The major divergence involving an official penalty charge issued by the establishment and a parking charge issued by a private company is that there is nothing in criminal law to support a penalty or fine for parking on private land. Hence they shouldn't be described as penalties or fines, although numerous parking operators will label their notices a Parking Charge Notice, which handily also abbreviates to PCN (what a coincidence!).

In giving out a Parking Charge Notice, the parking operator is relying on the law of contract to make an entitlement for costs. The sum they ask for is to compensate for you breaching the contract you formed when you parked on the property in question. According to the Citizen's Advice Bureau, this cost ought to be affordable and in line with the loss suffered by the company, even though extreme charges are common. This isn't a criminal matter despite any impression given to the contrary by the operator.

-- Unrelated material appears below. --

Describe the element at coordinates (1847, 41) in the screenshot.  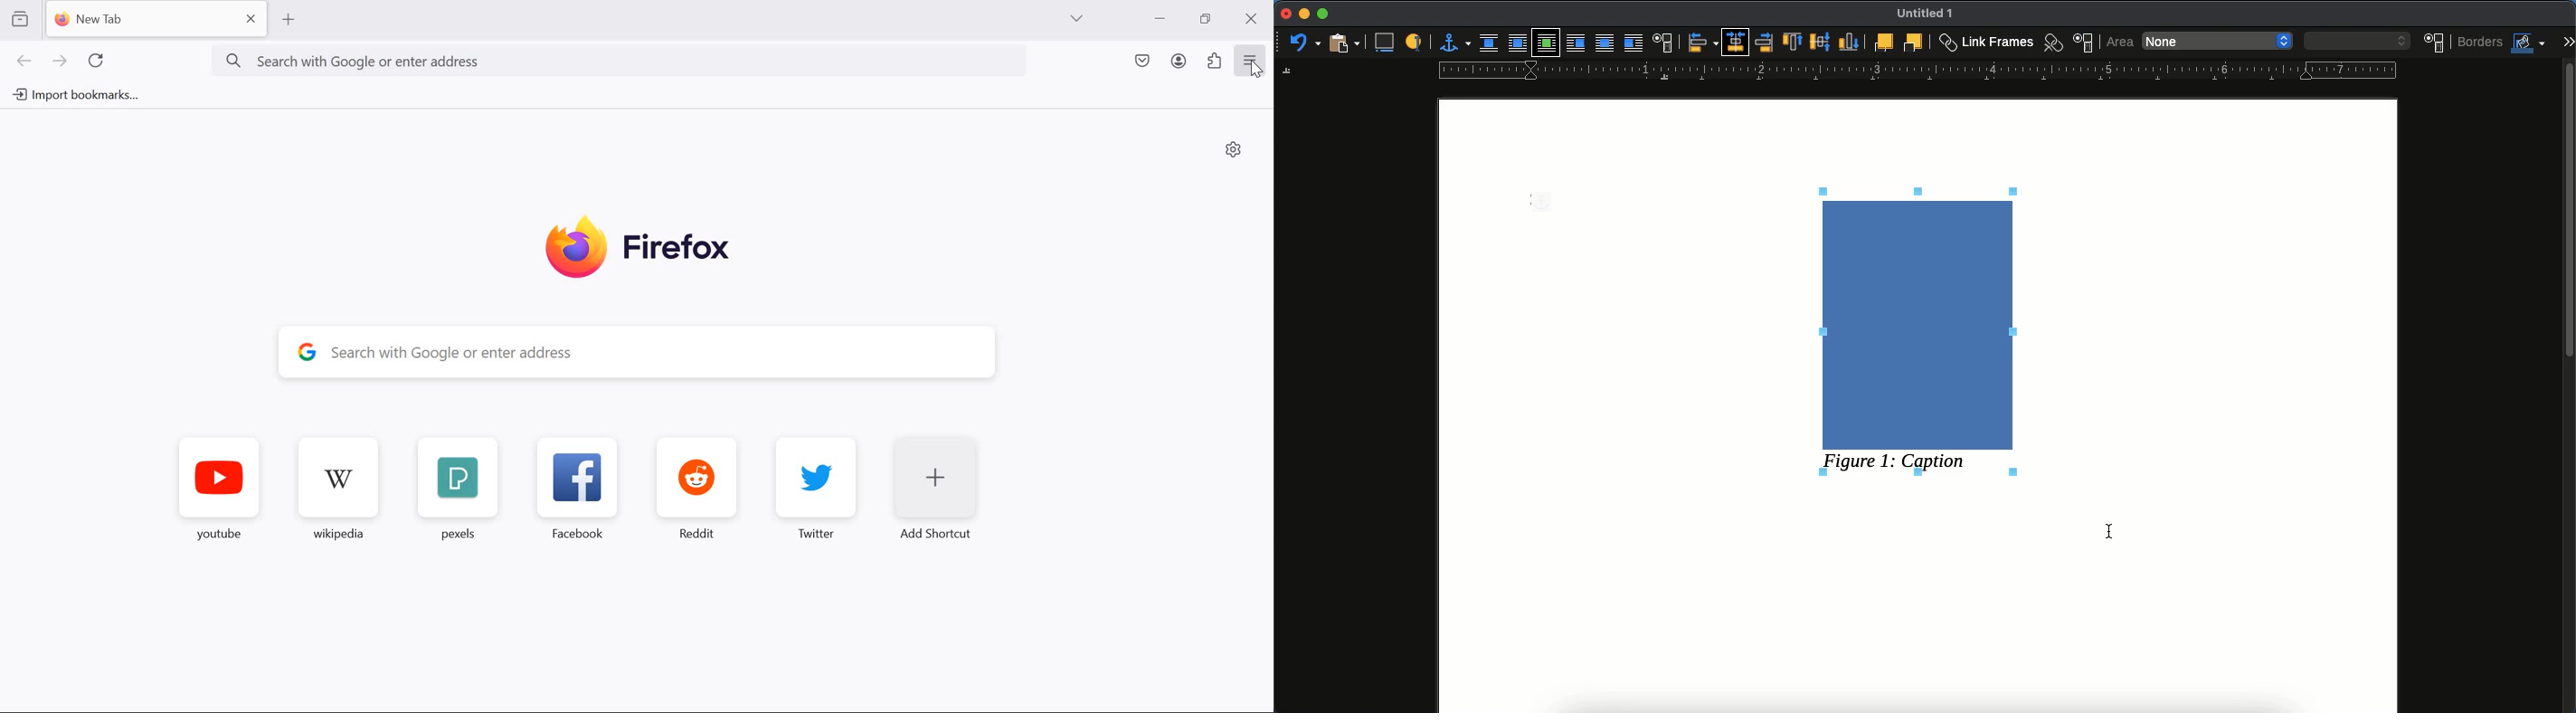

The operator has no right to get back a parking charge from you without first taking you to court, so if you think there has been a mistake and you should not have been issued a ticket, you may want to dispute the charge with the parking company as soon as possible. You should ask them to offer confirmation of their argument against you. If you fail to reach an agreement with them, then, as with all civil matters, it is up to the parking company to demonstrate their case in court, but it is advisable to seek advice from the Citizens Advice Bureau or a solicitor before things get to this point. Bear in mind that the parking operator has to prove its case on the balance of probabilities.

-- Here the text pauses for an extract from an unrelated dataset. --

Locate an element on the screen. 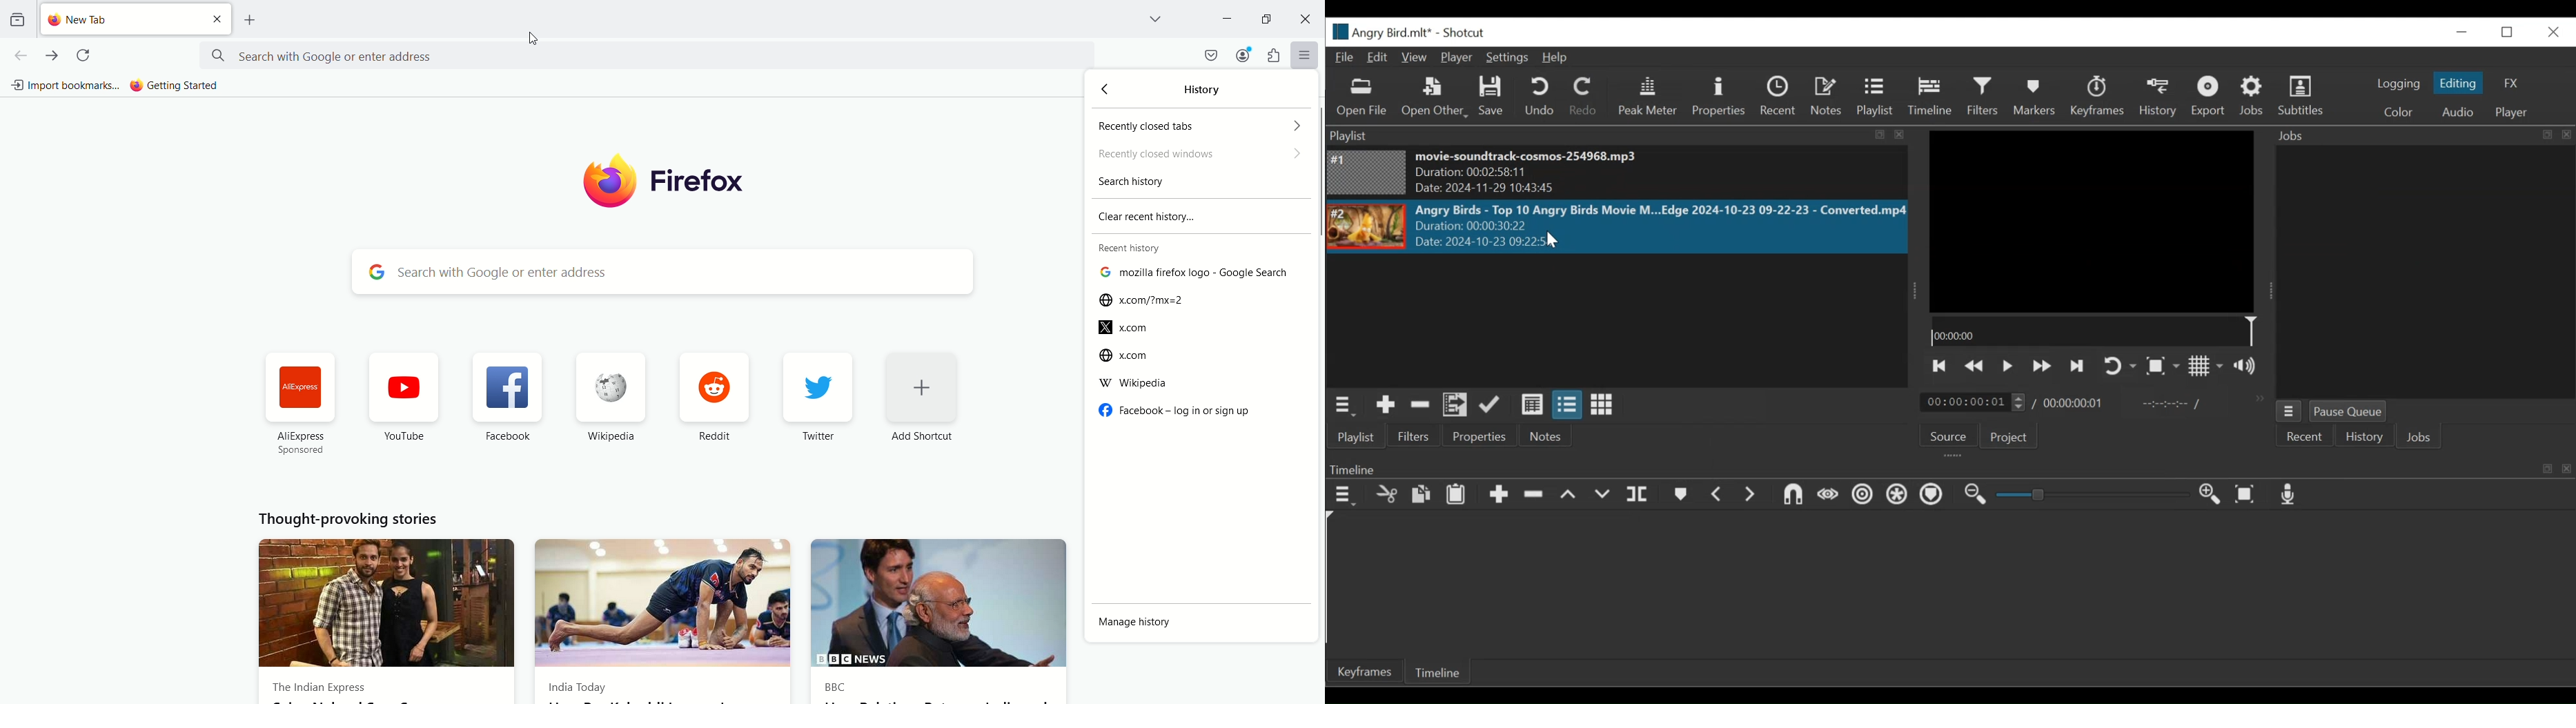 This screenshot has width=2576, height=728. Slider is located at coordinates (2093, 496).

It is also important to write down that, as things now exist, the driver of the vehicle is the solitary person who can enter into a contract with the landowner. For that reason if you weren't the person driving you may wish to inform the parking company of this right away. Just because you are the registered keeper of the car, you are under no legal obligation to supply the parking operator with any further information, as you would be with the police. In particular you do not have to identify the driver or supply his or her name and address.

Indeed if you are positive that you have not parked in contravention of the regulations of the car park, you do not have to contact the parking company if you do not wish to do so as the obligation is on the parking company to demonstrate its case. However you should let them know that you contest the notice as if not, you can anticipate a sequence of letters from the company itself, debt collectors and solicitors, all warning of court action. However, the reality is that extremely few cases ever reach court because of the difficulties the private company has in proving its case. As a result, the letters usually stop. Even if a case does reach court, the company may have trouble convincing a judge that the charge is just.

The bottom line is it's going to be very hard for these companies to confirm you are a guilty party in this. In 99.99% of cases the best thing to do is rip up the ticket and throw it away. We would recommend not to get in touch with the company (as you are handing them your details) or waste your time and money consulting a solicitor. Most of these companies do not provide proper signage - in other words they are easy to miss when you are busy thinking of all the things you want to buy.